**Input data**
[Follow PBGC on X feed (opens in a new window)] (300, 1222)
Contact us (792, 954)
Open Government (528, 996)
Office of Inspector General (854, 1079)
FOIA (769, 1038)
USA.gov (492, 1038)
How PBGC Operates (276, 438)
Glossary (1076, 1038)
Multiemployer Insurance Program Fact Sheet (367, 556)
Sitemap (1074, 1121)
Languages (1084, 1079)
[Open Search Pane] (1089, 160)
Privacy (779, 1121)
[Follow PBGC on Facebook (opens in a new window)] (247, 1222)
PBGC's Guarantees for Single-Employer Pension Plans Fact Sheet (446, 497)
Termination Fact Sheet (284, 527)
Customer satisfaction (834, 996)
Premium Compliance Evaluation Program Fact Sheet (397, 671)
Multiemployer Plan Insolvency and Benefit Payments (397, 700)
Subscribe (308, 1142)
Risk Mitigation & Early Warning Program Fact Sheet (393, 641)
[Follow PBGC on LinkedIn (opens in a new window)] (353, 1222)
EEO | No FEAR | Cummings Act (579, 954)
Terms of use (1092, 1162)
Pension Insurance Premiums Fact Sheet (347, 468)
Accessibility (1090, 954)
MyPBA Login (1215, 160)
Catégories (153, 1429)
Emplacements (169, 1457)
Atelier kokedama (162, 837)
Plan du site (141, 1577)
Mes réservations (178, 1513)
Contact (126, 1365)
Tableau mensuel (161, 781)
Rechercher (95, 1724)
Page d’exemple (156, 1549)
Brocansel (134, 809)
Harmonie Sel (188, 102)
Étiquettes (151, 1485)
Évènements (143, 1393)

* * *

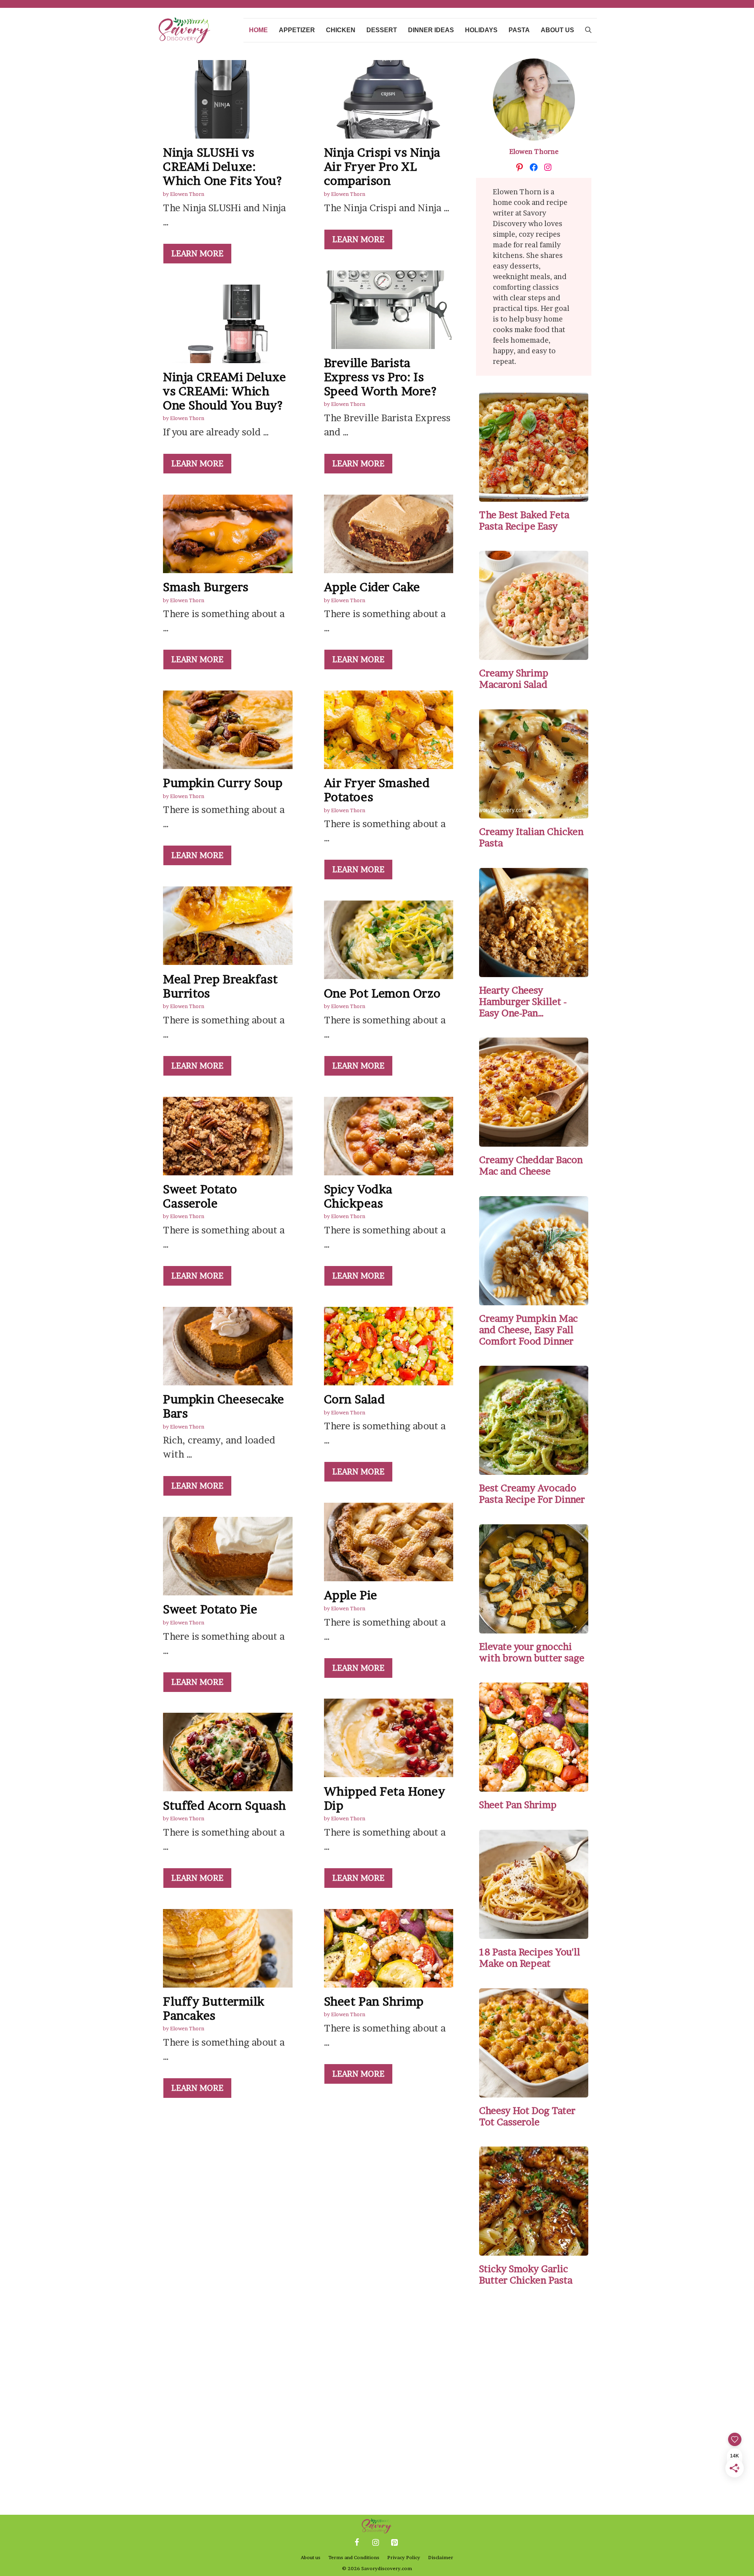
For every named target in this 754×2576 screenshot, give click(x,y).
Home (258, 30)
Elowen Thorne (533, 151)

**Assignment**
Look over the entries for "Multiemployer", then copy every line that includes that string.

**Exercise answer**
Multiemployer Insurance Program Fact Sheet (367, 556)
Multiemployer Plan Insolvency and Benefit Payments (397, 700)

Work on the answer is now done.